As we mentioned in a previous blog, the BAA is a contract between a covered entity and a business associate that establishes the permitted and required uses and disclosures of PHI by the Business Associate (BA), provided that the BA will use PHI only as permitted by the contract or required by law, use appropriate safeguards, and report any disclosures not permitted by the contract. It basically manages the chain of custody and clearly defines what the roles and responsibilities are for each party involved in the process.

This is where HIPAA’s administrative, physical, and technical safeguards come into play again. Administrative safeguards consist of data access, risk analysis, and security management, assessment, and staff training, while technical ones are comprised of access and audit controls, integrity processes, and transmission security. Examples of physical safeguards are protections for workstations and devices and facility access. Even though a CSP may have all these essential safeguards, it’s still the responsibility of the covered entity to confirm the appropriate HIPAA guidelines are being addressed.

Focusing on Encryption

As with other methods of storing data, encryption should be a focus for healthcare organizations using cloud computing, both for files in transit and at rest. Even when ePHI is encrypted, HIPAA requires CSPs to maintain the availability and integrity of it. The data still can be in danger of cyberattacks and natural disasters. If a covered entity is the victim of a breach of unencrypted PHI, that organization is required to report it to HHS’ Office for Civil Rights. Before choosing a CSP, healthcare organizations should verify that vendor utilizes a minimum of 128-bit encryption.

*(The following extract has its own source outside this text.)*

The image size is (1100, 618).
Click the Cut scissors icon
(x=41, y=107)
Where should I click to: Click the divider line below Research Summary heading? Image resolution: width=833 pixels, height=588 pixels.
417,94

Achieving Compliance with Connectria

At Connectria, we know that a simple mistake in setting up workloads in the cloud could result in a data breach that costs your healthcare organization millions in fines and remediation. We assist healthcare organizations of all sizes in maintaining compliance with HIPAA security standards for the storage of Protected Health Information (PHI) and have solutions for private and public clouds along with on-prem environments. Plus, our TRiA Cloud Management Platform (CMP) has more than 200 built-in IT security and compliance checks which cover common standards, including HIPAA.

For SaaS software developers or MSPs serving customers in the healthcare industry, our managed and private hosted clouds can help you offer HIPAA and HITECH compliant cloud-based solutions to your customers as well. Contact us to learn how we’re able to implement an environment to meet HIPAA/HITECH standards across a wide range of IT environments.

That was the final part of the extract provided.